Las elecciones de 2020 estuvieron determinadas en parte por la novedosa doctrina de que la verificación de las papeletas de voto era un crimen contra la democracia. Biden ganó gracias a menos de cincuenta mil votos en un pequeño número de estados indecisos que abandonaron muchas de las salvaguardias existentes para las papeletas de voto, incluyendo la mayoría de los procedimientos de seguridad para los votos en ausencia o por correo. El fiscal general de Texas se quejó en un escrito ante el Tribunal Supremo de la «relajación inconstitucional de las protecciones de la integridad de las papeletas en las leyes electorales [de Michigan, Georgia, Wisconsin y Pensilvania]». El Tribunal Supremo no aceptó el caso, pero eso no supuso un respaldo a las reformas electorales del año pasado. Aunque la mayoría de los medios de comunicación actúan como si todas las cuestiones relativas a las elecciones de 2020 estuvieran resueltas desde hace tiempo, las disputas legales continúan. El 27 de enero, un tribunal de circuito de Virginia anuló un cambio de norma tardío de la Junta Electoral de Virginia que permitía el recuento de las papeletas de voto por correo que llegaran tres días después de las elecciones sin matasellos. Decretos arbitrarios similares se produjeron en todo el país, lo que probablemente impulsó muchos más votos dudosos que en elecciones anteriores. Nada de esto demuestra que las elecciones hayan sido realmente robadas, pero hay muchas preguntas legítimas sobre la conducta electoral de numerosos gobiernos estatales.

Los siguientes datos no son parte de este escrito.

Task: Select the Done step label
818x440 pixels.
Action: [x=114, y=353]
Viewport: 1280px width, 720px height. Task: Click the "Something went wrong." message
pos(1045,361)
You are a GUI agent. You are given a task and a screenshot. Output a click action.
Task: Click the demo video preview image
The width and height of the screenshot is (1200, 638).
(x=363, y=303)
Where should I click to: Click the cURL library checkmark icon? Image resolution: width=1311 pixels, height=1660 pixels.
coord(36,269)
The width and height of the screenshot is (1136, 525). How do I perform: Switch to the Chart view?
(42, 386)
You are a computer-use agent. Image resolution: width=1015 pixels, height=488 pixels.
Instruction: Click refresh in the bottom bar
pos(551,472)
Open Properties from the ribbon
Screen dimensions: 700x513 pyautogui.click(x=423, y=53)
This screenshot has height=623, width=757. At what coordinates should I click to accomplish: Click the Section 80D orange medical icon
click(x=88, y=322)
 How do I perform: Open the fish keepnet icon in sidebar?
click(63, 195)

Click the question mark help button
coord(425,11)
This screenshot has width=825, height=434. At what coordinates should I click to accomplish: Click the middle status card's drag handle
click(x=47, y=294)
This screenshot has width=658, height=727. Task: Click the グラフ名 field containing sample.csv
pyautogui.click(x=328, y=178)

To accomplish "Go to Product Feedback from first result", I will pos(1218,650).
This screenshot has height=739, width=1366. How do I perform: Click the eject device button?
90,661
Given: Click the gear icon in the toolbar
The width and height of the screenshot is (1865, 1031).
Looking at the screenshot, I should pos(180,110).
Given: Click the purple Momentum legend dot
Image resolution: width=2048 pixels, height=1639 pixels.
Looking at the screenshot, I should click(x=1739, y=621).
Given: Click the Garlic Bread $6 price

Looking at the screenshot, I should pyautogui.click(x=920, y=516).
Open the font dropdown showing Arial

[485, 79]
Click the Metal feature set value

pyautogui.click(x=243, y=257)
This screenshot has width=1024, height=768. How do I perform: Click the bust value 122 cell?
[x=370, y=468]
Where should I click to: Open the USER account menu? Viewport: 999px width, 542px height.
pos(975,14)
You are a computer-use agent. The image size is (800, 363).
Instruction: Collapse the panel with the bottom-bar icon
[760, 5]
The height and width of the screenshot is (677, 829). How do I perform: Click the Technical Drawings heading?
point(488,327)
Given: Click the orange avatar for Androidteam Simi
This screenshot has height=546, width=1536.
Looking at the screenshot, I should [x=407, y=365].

Los demócratas pretenden utilizar las innovaciones electorales del año pasado como modelo para imponer amplios mandatos federales a todos los sistemas electorales estatales del país. La H.R. 1, la «Ley para el Pueblo de 2021», obligaría a todos los estados a recurrir a las votaciones masivas por correo y a otras «reformas» justificadas el año pasado en parte por la pandemia de covid.
Pero el desprecio de los Demócratas por la verificación de la intención de voto tiene una laguna. Al parecer, los ciudadanos son mucho más fiables cuando confieren el poder político que cuando pretenden revocarlo. Los californianos están lanzando un esfuerzo masivo para revocar al gobernador demócrata Gavin Newsom. Richard Grenell, uno de los probables aspirantes republicanos a la gobernación, se burló en Twitter el viernes: «De repente, los funcionarios de California quieren verificaciones de firmas agresivas. La hipocresía de los políticos es una enfermedad» (enlace añadido).
Tal vez el mayor peligro de la saga de la destitución es que los demócratas aprovechen la indignación que están avivando para promulgar una nueva ley de «terrorismo doméstico». Biden denunció a los manifestantes del 6 de enero como «terroristas domésticos», un tema del que se hicieron eco y ampliaron muchos de sus colegas demócratas. La congresista Jackie Speier (D-CA) sugirió que era «hora de llamar a los republicanos la derecha terrorista». Dado que ya existen suficientes leyes federales para perseguir a la minoría de manifestantes que agredieron a la policía, ¿por qué necesitamos una nueva ley? La ex representante Tulsi Gabbard (D-HI) advirtió que la nueva legislación antiterrorista propuesta podría dirigirse a cualquiera que resulte ser «una persona blanca, obviamente, probablemente masculina, libertarios, cualquiera que ame la libertad, la libertad, tal vez tenga una bandera estadounidense fuera de su casa, o personas que, ya sabes, asistieron a un mitin de Trump».
Tras el fracaso del Senado en condenar a Trump, el odio y la rabia seguirán impregnando Washington. La última saga de juicio político no hace más que confirmar el adagio de Thomas Paine: «El oficio de gobernar ha sido siempre monopolizado por los individuos más ignorantes y más bribones de la humanidad». Puntuación: otra victoria para el Pantano.